Hinton, who made a critical contribution to AI research in the 1970s with his work on neural networks, told several news outlets this week that large technology companies were moving too fast on deploying AI to the public. Part of the problem was that AI was achieving humanlike capabilities more quickly than experts had forecast. "That's scary," he told the New York Times.
Hinton's concerns certainly make sense, but they would have been more effective if they had come several years earlier, when other researchers who didn't have retirement to fall back on were ringing the same alarm bells.
Tellingly, Hinton in a tweet sought to clarify how the New York Times characterized his motivations, worried that the article suggested he had left Google to criticize it. "Actually, I left so that I could talk about the dangers of AI without considering how this impacts Google," he said. "Google has acted very responsibly."

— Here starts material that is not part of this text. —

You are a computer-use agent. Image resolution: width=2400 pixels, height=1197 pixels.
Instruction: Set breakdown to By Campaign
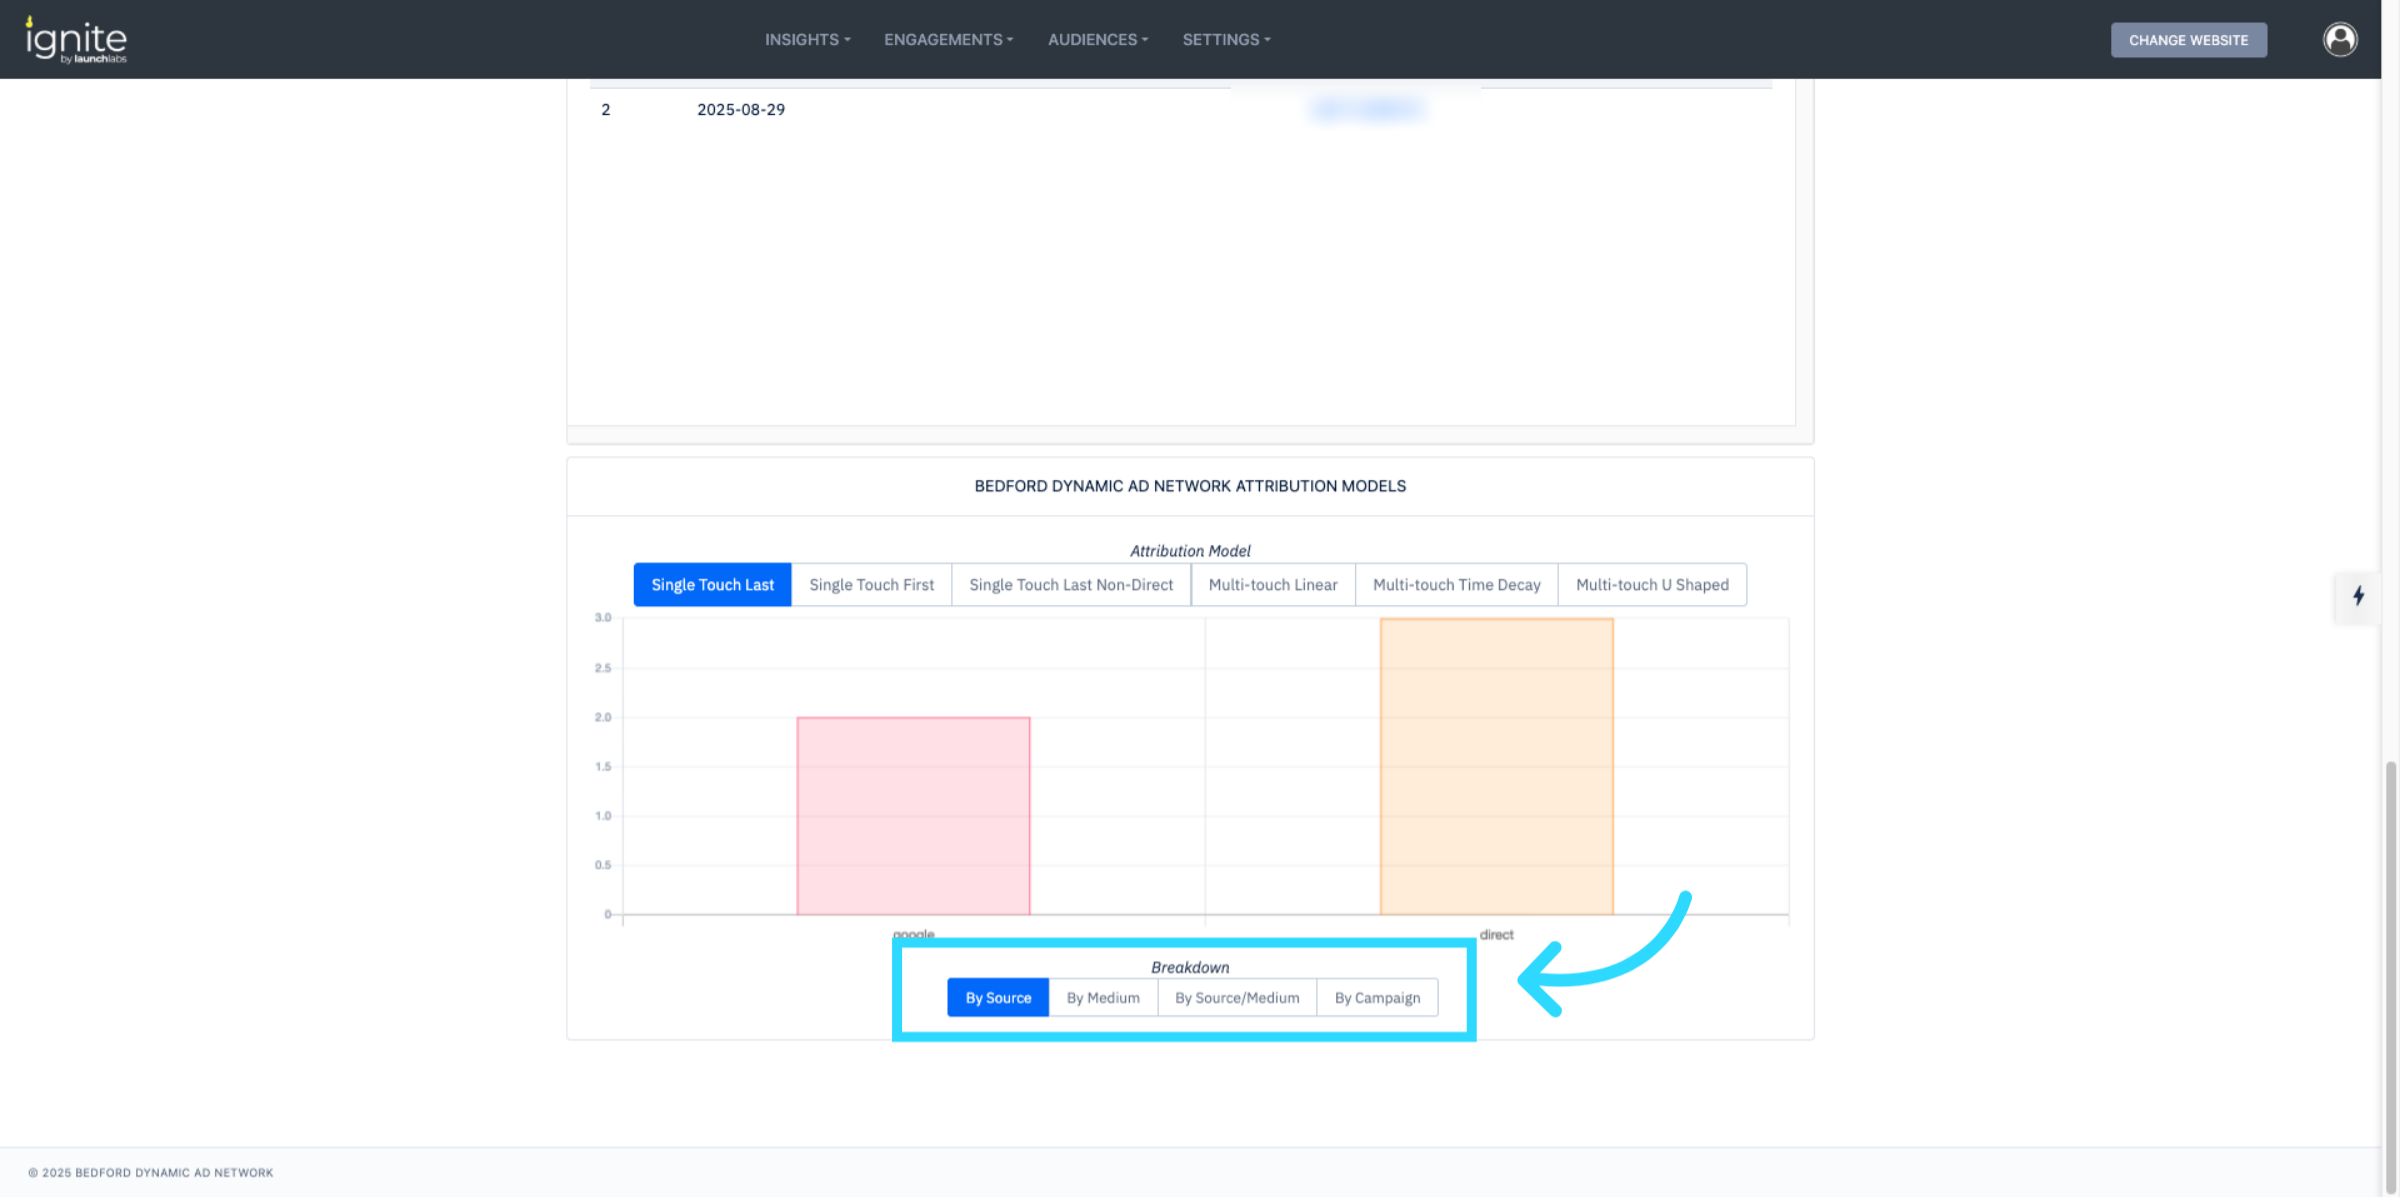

While Hinton's prominence in the field might have insulated him from blowback, the episode highlights a chronic problem in AI research: Large technology companies have such a stranglehold on AI research that many of their scientists are afraid of airing their concerns for fear of harming their career prospects.
You can understand why. Meredith Whittaker, a former research manager at Google, had to spend thousands of dollars on lawyers in 2018 after she helped organize the walkout of 20,000 Google employees over the company's contracts with the U.S. Department of Defense. "It's really, really scary to go up against Google," she tells me.